So I have a policy object group that contains 2 domains (*.vendor.com,*.vendor.net) this group is linked to an allow L3 firewall rule.
I have a server that requires access to prod1.vendor.net attached to the allow, rule but the rule does not seem to be taking effect as in my syslog server I see deny hits and it is the IP address of prod1.vendor.net, what is the process that Meraki uses to resolve DNS names to the wildcard rules, other rules work just fine that use wild cards but this one does not. I have re created the rule and still have issues.
Solved! Go to solution.
Note that the FQDN rules work by intercepting DNS queries for the domain.
If you access the domain, so it is cached on the machine, then create a rule - it won't take effect because your machine won't perform another DNS query that the MX can see till your existing cached entry has expired.
You may need to flush your DNS cache when creating new rules to make them take affect immediately.

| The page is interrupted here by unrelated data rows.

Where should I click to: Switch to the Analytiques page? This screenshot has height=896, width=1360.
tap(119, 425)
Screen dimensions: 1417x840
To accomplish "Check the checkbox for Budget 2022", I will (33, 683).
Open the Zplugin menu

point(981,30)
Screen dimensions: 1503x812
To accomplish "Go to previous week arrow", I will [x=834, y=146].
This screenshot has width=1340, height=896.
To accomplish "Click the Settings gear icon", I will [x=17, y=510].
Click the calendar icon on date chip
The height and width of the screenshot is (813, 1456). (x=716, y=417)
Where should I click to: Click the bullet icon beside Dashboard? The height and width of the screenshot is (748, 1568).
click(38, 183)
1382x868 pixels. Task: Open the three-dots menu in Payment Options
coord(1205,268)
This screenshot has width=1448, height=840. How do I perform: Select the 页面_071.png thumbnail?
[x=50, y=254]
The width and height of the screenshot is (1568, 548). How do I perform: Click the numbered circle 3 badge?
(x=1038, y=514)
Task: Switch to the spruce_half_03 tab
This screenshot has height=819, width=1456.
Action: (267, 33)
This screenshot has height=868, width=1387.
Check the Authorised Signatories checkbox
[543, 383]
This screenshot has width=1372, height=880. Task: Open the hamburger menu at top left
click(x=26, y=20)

Some DNS entries have very short TTLs, like 10s. Rules using these often don't work, or work poorly.
Have you tried to allow on Content filtering?
it works if I remove the deny L3 rule for the server, so its more like the meraki is having issues with the DNS name
Probably your rule is configured wrong, or some ports were not allowed.
Does it work if you just put in the fqdn in the fw rules?
same result, it is live so I had to roll it back but I am testing now using allow rules and logging to the syslog server
first rule is the group
2nd is just the fqdn
3rd is the IP
strange thing is that it logs just 2 times for the allow rule on the first one and then nothing, although I see more traffic when I look at the flow so the DNS is resolving.
Note that the FQDN rules work by intercepting DNS queries for the domain.
If you access the domain, so it is cached on the machine, then create a rule - it won't take effect because your machine won't perform another DNS query that the MX can see till your existing cached entry has expired.
You may need to flush your DNS cache when creating new rules to make them take affect immediately.
Some DNS entries have very short TTLs, like 10s. Rules using these often don't work, or work poorly.
Thanks, this is making sense with my intermittent issues. I did some digging and the vlan that the server is on has a static route configured for the DNS server on a different subnet and that other subnet is using the L3 switch to reply going around the Meraki. Unfortunately to fix this there will probably be down time while I cut over the vlan from the L3 switch to the firewall. I was hoping I could build the vlan with a different gateway, trunk the vlan to the meraki, cut over the gateway on the DNS servers from the core, remove the static route. but it wont let me build the new vlan because it overlaps with the static route (as expected) I will just wait for after hours and make the changes probably.